Quoted passage =
+++
Allison Nathan : Why do you think Bitcoin and other cryptocurrencies are in a bubble?

Nouriel Roubini: First of all, calling them currencies is a misnomer. A currency must have four characteristics: it must be a unit of account, a medium of exchange, a stable store of value, and serve as a single unit of pricing.

Bitcoin and most other cryptocurrencies lack these characteristics. They are not a unit of account; nothing is priced in Bitcoin. It is not a scalable means of payment; the Bitcoin network can only handle 7 transactions per second, while the VISA network can handle 65,000 transactions per second. It is not a stable store of value for goods and services; even at cryptocurrency conferences I have attended, Bitcoin payments are not accepted because price volatility can wipe out their profit margins overnight.

The cryptocurrency world does not provide a single unit of account in which the prices of different items can be denominated, as there are thousands of tokens, leading to limited price transparency. Even in ancient times, there was a more complex system that used shells as a single unit of account to compare the prices of different goods.

Bitcoin and other cryptocurrencies are also not assets. An asset has some cash flow or utility that can be used to determine its fundamental value. The dividends provided by stocks can be discounted to derive a valuation.

Bonds provide coupons, loans provide interest, and real estate provides rent or housing services. Commodities like oil and copper can be used directly in various ways. Gold has industrial uses, is used in jewelry, and has historically been a stable store of value against various tail risks (including inflation, currency devaluation, financial crises, and political and geopolitical risks).

Bitcoin and other cryptocurrencies have no income or utility, so there is no way to arrive at a fundamental value. A bubble occurs when something is priced far above its fundamental value.

But we cannot even determine the fundamental value of these cryptocurrencies, yet their prices have skyrocketed. In this sense, it seems to me like a bubble.

Allison Nathan **: *If there is a bubble, why are more institutions interested in participating in cryptocurrencies? Does this help stabilize and legitimize the market?*

Nouriel Roubini: Due to high trading volumes, facilitating trading activities, custody services, etc., it is worthwhile. But do institutional investors really want to get more involved? Maybe some do, but I don't think it will become mainstream.

There is a view that since only a small portion of institutional funds are currently invested in Bitcoin relative to gold, Bitcoin's price could soar due to asset reallocation from gold. But I doubt institutions want their asset exposure to drop 15% overnight. There is also a risk that investment products backed by real assets will eventually replace Bitcoin as an alternative store of value.

Bitcoin may one day disappear, but gold will not. The idea of CFOs investing in crypto assets is completely insane. No serious company would do this because treasury accounts must invest in the least risky stable assets, even if their returns are very low. Any CFO who invests in something that drops 15% in value overnight would be fired.
+++
Problem details = In the interview above, why does Roubini say no fundamental value can be found for Bitcoin, and how does he get from that to calling it a bubble?

Entries shown =
+++
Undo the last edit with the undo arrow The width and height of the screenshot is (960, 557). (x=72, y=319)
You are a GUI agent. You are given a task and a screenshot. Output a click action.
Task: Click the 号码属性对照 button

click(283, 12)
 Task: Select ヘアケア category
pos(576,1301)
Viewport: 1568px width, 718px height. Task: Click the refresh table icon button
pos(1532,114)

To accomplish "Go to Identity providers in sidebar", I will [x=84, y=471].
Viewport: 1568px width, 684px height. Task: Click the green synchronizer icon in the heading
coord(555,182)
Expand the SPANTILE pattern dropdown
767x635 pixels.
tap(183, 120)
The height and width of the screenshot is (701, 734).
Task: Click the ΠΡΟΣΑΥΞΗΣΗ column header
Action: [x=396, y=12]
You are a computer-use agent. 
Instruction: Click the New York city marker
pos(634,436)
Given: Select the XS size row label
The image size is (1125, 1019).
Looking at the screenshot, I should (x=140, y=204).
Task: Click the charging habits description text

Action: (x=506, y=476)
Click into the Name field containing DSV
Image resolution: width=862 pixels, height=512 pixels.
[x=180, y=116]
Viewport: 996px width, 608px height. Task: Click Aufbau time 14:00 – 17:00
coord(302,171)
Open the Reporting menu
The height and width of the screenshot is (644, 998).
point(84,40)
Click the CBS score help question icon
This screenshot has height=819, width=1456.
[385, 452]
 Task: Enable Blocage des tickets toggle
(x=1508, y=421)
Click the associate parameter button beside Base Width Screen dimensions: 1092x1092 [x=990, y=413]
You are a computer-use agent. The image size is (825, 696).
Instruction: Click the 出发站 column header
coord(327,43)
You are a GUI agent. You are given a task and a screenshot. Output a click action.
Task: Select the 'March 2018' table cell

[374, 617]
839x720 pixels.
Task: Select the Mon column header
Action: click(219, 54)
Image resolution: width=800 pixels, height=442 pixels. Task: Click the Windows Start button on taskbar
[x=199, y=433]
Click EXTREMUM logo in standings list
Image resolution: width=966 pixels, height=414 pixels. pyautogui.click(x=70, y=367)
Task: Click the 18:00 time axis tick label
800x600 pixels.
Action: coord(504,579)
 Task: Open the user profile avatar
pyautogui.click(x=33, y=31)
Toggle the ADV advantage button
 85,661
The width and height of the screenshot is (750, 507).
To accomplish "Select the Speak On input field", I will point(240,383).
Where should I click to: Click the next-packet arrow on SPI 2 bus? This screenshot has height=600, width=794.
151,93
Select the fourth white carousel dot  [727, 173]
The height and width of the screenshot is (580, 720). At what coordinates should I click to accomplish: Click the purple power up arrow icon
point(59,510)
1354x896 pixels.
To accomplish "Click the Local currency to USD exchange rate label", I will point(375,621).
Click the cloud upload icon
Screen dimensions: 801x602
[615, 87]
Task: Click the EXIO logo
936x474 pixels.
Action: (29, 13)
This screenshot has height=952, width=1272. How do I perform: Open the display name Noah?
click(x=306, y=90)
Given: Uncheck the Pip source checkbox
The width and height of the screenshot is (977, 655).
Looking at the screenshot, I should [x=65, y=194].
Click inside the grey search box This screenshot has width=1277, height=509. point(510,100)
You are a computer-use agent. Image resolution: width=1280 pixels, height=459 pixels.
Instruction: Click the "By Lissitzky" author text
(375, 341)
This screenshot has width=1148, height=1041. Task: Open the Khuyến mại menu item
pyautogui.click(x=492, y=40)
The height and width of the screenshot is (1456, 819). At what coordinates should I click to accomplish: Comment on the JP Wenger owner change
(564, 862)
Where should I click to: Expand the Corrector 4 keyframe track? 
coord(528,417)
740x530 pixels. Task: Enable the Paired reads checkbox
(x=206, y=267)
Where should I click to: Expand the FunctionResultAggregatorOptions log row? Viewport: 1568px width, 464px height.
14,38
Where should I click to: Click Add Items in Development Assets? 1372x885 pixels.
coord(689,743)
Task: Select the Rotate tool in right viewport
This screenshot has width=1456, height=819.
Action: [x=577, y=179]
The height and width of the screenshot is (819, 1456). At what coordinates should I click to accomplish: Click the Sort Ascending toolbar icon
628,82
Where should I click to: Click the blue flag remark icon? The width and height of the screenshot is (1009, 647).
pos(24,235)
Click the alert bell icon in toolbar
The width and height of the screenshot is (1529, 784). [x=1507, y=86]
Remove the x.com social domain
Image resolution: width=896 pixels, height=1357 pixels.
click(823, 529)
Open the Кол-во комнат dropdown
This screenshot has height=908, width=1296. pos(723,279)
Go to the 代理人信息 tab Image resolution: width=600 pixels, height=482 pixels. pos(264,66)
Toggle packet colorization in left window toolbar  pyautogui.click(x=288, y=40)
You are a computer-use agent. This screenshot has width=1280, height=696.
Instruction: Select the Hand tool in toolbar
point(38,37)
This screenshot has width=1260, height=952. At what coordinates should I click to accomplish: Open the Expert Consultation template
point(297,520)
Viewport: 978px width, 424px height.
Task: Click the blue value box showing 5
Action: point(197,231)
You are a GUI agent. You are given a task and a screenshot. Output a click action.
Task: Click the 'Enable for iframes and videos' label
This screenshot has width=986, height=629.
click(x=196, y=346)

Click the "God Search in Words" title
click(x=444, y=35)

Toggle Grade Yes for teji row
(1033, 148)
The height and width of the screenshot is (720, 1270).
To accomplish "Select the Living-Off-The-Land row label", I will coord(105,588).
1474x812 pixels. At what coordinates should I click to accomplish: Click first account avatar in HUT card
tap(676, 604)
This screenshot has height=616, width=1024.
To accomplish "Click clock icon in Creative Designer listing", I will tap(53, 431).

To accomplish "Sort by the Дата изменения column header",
+++
Correct result = Bitcoin and other cryptocurrencies have no income or utility, unlike assets such as stocks, bonds or real estate, so there is no cash flow or use from which a fundamental value could be derived. Because a bubble is something priced far above its fundamental value, and these prices have skyrocketed even though that value cannot be determined, he says it seems like a bubble to him.